Its strategy towards Fatah and the PA has largely been successful. Abbas has refused thus far to discuss the disarming of Hamas as Israel has demanded. The PA’s foreign minister, Nasser al’Kidwa, said, “Dismantling the armed groups is not on the table as long as the occupation exists.”
In the Palestinian local elections held in December-January and May, in effect the first national elections since 1996, Hamas won about 60 percent of all seats and control of 30 percent of all councils, including Fatah strongholds such as Qalqilya in the West Bank.
Abbas’s response was to postpone the parliamentary elections, due to be held last July, until January next year. Local courts annulled the results of three municipal elections in Gaza, which Hamas claimed it had won.
In July, following an Israeli assault on Gaza and the political assassination of seven members of Hamas’s military wing—ostensibly in response to a suicide bomb attack on Netanya by Islamic Jihad that killed five people—PA security forces moved against Hamas, leading to an armed confrontation between Hamas and the PA.
Palestinian sources say that since the Israeli withdrawal, Hamas has taken over much of the Gaza Strip and virtually all the refugee camps are under its control. “This is the new reality,” said a PA official. “All we can do is look on.”
The arrests last week of 400 Hamas men were aimed at disrupting Hamas’s electioneering and eliminating it as a political force before the January elections. But they were also a warning to Abbas to disarm the militant groups. Abbas’s dilemma is that he is caught between the rock of the Israeli government and the hard place of a people increasingly hostile to his and Fatah’s rule. To take on Hamas would to be provoke the type of all-out conflict that he is anxious to avoid.
Sharon’s senior advisor, Zalman Shoval, said that Israel was trying to make Abbas understand that peace efforts could be frozen if he brought Hamas into government. Sharon upped the ante and suspended talks with Abbas scheduled for the beginning of October.
In the event, in Thursday’s elections Fatah kept control of 61 councils, Hamas won 28 while other parties and independents won 15 councils. Hamas did not contest all the councils. Fatah won 54 percent of the vote and Hamas 26 percent. A Hamas spokesman in Gaza, Sami Abu Zuhri, said he did not trust the accuracy of the preliminary results and that Hamas would publish its own count. He added that Israel’s mass arrests of party candidates and activists had affected the result.
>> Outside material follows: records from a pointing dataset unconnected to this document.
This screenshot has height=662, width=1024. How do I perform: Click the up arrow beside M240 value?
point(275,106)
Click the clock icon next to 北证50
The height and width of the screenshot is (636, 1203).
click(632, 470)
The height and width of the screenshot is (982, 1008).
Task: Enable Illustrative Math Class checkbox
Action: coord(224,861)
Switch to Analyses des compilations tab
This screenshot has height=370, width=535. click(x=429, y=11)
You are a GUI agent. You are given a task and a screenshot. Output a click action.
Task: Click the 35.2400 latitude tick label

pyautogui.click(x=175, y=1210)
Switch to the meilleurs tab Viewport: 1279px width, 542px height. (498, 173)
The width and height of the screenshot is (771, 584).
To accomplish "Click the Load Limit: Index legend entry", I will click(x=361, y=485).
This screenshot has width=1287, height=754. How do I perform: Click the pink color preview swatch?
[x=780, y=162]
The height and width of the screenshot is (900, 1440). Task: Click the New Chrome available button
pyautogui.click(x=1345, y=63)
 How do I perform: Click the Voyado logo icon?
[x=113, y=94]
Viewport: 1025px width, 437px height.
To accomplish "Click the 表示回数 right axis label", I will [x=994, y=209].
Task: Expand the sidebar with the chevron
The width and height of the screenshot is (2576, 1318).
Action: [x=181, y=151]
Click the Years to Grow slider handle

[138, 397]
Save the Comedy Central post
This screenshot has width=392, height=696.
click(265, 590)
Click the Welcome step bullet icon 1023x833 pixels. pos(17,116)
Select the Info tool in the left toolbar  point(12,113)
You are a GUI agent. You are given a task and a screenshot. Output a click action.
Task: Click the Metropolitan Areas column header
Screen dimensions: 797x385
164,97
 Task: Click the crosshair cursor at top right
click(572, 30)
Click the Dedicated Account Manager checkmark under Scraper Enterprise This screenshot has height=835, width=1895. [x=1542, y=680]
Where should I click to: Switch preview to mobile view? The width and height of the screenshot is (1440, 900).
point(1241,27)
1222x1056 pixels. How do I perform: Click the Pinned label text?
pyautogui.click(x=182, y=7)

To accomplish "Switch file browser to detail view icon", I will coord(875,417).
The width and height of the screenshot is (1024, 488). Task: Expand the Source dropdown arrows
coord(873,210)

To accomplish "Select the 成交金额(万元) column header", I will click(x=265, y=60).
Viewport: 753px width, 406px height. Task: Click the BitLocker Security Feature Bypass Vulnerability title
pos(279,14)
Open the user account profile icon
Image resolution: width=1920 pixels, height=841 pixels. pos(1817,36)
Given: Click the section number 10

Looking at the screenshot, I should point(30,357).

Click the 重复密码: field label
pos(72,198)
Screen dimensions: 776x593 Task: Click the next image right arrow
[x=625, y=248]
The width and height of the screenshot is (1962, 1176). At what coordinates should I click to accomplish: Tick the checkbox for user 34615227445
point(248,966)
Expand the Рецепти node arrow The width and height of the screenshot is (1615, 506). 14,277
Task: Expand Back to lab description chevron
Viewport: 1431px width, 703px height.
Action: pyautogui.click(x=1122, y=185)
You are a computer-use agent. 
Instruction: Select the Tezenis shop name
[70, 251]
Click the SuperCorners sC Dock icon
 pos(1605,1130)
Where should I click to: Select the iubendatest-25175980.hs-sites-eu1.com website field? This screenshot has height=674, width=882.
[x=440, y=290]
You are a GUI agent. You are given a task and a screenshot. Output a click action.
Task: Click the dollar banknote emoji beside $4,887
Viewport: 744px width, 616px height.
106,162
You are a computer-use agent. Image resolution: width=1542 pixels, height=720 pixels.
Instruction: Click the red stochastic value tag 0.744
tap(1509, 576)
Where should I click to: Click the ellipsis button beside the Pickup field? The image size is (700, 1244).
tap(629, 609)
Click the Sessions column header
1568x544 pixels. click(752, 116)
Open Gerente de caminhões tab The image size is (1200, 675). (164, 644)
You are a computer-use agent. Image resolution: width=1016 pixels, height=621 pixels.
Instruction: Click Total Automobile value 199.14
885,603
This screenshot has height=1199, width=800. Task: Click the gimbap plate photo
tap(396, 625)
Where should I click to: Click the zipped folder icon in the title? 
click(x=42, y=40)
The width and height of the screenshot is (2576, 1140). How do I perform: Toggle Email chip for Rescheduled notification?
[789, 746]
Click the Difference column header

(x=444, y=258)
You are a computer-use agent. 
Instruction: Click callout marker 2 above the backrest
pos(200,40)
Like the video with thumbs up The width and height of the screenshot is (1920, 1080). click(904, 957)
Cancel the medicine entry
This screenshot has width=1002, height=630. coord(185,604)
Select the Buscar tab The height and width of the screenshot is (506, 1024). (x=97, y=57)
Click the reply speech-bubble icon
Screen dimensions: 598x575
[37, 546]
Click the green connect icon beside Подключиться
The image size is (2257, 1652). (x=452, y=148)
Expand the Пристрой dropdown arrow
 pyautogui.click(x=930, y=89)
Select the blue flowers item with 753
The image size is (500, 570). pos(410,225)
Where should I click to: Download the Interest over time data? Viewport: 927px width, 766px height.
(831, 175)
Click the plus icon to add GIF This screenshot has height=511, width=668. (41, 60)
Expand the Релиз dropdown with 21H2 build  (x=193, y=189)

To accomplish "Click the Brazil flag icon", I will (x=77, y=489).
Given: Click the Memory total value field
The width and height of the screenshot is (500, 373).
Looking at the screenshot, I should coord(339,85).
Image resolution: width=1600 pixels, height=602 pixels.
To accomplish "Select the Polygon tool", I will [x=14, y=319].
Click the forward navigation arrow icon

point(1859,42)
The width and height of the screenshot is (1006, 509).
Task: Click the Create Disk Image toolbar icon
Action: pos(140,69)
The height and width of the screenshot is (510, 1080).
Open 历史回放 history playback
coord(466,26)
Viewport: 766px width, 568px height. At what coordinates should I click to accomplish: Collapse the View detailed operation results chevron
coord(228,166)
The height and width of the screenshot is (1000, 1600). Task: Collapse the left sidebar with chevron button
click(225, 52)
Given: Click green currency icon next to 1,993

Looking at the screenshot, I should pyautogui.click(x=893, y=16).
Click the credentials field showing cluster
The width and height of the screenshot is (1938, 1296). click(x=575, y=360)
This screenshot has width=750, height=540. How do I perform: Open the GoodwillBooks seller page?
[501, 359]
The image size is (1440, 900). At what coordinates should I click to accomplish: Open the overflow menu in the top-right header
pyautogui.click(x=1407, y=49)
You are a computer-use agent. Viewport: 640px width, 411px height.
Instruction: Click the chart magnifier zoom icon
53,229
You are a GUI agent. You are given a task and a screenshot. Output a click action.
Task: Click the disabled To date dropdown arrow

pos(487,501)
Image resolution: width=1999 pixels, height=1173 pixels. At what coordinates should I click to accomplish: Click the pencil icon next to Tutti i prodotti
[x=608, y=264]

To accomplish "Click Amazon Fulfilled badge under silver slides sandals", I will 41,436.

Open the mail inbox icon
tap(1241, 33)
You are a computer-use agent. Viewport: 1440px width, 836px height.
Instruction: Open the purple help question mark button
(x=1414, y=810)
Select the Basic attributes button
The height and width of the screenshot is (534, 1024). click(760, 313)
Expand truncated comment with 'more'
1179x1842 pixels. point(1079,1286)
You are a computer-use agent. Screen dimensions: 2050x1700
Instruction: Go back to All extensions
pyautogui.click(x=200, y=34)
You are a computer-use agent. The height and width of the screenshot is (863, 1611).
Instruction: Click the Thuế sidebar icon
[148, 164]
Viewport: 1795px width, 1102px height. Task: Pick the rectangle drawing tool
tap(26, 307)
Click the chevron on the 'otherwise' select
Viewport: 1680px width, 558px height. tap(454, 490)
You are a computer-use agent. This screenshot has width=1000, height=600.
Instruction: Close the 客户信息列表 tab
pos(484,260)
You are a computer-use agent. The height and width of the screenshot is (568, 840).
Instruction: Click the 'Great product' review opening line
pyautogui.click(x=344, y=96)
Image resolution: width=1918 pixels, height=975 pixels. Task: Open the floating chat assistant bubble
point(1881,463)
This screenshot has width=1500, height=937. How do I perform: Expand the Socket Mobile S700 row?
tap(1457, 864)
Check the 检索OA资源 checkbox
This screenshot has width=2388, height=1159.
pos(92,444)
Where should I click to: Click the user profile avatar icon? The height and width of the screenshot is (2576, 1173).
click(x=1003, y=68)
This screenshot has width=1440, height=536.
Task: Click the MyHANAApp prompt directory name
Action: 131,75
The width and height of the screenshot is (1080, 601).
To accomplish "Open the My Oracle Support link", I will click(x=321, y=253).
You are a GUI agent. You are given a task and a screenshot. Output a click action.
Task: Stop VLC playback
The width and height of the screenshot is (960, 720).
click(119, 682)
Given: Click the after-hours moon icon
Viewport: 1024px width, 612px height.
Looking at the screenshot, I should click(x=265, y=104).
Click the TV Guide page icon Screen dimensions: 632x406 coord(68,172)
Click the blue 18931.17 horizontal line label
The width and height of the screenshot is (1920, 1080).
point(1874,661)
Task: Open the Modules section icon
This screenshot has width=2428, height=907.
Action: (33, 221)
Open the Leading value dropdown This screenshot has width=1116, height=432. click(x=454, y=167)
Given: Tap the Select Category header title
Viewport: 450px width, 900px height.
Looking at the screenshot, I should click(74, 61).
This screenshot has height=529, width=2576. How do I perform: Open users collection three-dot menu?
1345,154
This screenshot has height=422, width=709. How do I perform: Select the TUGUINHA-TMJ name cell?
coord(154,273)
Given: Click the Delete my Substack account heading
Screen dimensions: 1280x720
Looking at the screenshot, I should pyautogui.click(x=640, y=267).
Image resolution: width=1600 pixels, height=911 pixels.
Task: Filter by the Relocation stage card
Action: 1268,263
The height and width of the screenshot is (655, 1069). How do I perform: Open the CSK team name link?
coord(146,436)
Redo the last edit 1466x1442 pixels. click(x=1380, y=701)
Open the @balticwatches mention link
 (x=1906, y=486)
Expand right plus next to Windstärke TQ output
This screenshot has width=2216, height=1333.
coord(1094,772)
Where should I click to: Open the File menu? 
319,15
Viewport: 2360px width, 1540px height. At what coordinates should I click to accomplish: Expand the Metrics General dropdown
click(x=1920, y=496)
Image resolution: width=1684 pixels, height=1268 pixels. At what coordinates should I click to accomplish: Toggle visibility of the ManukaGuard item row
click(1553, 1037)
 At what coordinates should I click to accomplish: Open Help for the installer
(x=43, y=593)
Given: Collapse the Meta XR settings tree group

Pressured by Israel, the PA has stepped up its security presence on the streets of Gaza to enforce the ban on displaying weapons and wearing uniforms in public, precipitating a bloody confrontation with Hamas. After police officers attempted to arrest the son of Abdul Aziz Rantisis, the Hamas leader assassinated by Israel last March, a fierce gun battle broke out in which three people were killed, two bystanders and a police officer, and more than 50 injured.
Having achieved its objective, in the short term at least, Israel has suspended its attack on Gaza and said that preparation for talks with Abbas would now go ahead.